• What to work on:
Repeat word for word the opening stretch of the entries, from the first line through the line containing "You are a computer-use agent. Image".

──────── Supplied entries

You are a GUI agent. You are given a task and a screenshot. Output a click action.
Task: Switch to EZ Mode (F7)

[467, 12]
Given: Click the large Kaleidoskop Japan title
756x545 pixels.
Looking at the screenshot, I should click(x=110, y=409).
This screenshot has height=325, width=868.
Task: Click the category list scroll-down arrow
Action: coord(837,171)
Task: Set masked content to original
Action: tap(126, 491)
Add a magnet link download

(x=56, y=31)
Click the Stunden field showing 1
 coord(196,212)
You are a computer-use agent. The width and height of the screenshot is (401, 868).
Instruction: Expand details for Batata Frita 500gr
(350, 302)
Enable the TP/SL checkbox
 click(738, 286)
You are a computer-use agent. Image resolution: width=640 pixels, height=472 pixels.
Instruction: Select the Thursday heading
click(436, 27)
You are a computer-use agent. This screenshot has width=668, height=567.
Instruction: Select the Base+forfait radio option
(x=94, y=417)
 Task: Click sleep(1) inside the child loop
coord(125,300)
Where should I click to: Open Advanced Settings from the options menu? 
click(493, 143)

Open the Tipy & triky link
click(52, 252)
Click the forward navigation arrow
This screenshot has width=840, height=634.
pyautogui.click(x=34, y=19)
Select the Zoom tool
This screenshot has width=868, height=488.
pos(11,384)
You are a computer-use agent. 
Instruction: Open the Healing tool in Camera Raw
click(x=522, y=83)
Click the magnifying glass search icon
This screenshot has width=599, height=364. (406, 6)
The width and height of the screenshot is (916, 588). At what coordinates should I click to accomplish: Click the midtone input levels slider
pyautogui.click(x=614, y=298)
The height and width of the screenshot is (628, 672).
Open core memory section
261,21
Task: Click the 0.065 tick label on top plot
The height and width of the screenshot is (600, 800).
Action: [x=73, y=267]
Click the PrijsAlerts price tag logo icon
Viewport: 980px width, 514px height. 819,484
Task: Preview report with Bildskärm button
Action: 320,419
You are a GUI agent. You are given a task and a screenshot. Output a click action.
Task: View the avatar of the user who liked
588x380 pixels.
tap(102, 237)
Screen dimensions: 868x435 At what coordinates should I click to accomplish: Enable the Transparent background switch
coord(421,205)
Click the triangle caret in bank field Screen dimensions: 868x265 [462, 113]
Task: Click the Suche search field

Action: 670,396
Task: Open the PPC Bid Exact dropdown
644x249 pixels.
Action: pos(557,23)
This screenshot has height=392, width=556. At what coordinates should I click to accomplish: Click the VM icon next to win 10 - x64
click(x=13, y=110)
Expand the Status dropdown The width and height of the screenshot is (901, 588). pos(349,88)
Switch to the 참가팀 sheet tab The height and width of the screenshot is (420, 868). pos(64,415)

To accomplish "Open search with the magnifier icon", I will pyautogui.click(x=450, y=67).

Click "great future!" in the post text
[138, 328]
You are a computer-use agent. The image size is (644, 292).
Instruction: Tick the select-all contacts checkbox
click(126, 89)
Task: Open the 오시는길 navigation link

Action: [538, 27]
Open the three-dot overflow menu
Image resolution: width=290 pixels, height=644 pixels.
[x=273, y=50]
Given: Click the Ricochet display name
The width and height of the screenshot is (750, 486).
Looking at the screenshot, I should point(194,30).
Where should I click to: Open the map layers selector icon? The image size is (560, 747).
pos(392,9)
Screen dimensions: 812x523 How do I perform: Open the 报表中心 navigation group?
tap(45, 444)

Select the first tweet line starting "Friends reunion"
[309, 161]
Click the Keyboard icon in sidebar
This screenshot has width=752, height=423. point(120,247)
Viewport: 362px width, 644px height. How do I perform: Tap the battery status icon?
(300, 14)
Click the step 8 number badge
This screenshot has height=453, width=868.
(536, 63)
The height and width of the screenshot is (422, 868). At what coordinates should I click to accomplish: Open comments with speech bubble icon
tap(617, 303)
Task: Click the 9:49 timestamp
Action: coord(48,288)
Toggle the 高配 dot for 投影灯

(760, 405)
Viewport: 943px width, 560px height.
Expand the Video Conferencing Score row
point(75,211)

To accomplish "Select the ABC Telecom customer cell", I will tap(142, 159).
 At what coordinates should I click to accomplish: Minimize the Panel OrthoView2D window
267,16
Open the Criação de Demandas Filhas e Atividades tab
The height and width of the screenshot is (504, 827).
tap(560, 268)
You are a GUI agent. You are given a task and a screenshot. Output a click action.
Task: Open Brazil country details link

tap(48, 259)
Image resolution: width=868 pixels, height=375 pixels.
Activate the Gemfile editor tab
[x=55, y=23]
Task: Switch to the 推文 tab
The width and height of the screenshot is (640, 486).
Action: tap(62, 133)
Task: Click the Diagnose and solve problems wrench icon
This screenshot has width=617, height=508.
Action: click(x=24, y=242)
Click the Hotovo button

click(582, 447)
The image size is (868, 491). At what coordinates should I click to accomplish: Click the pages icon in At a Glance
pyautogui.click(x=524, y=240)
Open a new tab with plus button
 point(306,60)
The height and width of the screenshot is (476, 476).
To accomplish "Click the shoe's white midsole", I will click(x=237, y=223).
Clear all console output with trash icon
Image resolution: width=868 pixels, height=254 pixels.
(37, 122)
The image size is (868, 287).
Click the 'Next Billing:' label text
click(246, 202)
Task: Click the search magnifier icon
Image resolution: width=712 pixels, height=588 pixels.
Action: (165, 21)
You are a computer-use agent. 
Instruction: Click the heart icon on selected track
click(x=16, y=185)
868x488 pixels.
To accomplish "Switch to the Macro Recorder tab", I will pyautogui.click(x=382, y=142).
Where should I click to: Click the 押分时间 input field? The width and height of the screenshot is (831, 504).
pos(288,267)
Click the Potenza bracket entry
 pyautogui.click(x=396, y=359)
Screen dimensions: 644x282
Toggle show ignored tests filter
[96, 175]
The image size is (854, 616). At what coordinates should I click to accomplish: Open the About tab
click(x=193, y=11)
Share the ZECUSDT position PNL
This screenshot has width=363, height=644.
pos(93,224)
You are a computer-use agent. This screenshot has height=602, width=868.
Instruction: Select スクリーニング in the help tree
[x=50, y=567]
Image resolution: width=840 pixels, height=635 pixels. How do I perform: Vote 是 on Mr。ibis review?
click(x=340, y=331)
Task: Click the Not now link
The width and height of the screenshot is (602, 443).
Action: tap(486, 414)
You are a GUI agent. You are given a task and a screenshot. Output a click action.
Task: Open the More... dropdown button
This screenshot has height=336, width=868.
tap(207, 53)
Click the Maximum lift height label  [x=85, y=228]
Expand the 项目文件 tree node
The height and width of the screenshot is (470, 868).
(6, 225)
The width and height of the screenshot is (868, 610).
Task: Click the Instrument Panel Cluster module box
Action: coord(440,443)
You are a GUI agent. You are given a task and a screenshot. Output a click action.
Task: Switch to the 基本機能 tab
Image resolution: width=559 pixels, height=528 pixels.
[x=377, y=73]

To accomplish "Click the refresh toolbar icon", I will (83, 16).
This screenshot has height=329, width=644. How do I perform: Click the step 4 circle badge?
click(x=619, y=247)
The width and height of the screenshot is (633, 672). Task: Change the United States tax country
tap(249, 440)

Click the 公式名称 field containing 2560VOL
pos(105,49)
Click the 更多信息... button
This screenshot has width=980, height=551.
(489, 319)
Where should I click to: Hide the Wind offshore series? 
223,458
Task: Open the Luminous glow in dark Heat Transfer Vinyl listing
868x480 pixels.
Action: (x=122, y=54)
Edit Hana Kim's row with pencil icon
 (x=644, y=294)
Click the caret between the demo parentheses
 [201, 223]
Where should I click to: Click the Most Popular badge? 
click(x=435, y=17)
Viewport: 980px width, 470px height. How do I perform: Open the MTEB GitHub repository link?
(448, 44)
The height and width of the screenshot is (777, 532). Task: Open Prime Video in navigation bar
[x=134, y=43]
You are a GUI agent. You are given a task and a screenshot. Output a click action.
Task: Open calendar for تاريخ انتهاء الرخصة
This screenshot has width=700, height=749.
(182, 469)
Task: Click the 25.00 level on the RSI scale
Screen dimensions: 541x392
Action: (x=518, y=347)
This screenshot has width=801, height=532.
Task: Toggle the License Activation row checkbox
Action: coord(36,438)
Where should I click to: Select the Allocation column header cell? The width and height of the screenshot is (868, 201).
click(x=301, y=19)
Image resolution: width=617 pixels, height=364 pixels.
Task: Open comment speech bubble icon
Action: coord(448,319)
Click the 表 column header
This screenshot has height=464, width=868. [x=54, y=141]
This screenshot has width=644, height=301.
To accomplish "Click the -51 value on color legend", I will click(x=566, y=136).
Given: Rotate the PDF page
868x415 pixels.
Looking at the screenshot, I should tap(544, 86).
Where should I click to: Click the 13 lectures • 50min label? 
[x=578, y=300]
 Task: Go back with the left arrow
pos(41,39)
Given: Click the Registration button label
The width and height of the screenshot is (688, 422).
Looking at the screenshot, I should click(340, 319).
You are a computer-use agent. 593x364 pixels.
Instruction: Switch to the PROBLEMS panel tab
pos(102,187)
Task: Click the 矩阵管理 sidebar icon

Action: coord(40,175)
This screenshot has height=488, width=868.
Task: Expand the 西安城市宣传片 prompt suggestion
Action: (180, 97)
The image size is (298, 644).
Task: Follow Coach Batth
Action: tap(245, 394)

────────────────

• Completed task:
You are a GUI agent. You are given a task and a screenshot. Output a click action.
Task: Switch to EZ Mode (F7)

[467, 12]
Given: Click the large Kaleidoskop Japan title
756x545 pixels.
Looking at the screenshot, I should click(x=110, y=409).
This screenshot has height=325, width=868.
Task: Click the category list scroll-down arrow
Action: coord(837,171)
Task: Set masked content to original
Action: tap(126, 491)
Add a magnet link download

(x=56, y=31)
Click the Stunden field showing 1
 coord(196,212)
You are a computer-use agent. The width and height of the screenshot is (401, 868).
Instruction: Expand details for Batata Frita 500gr
(350, 302)
Enable the TP/SL checkbox
 click(738, 286)
You are a computer-use agent. Image resolution: width=640 pixels, height=472 pixels.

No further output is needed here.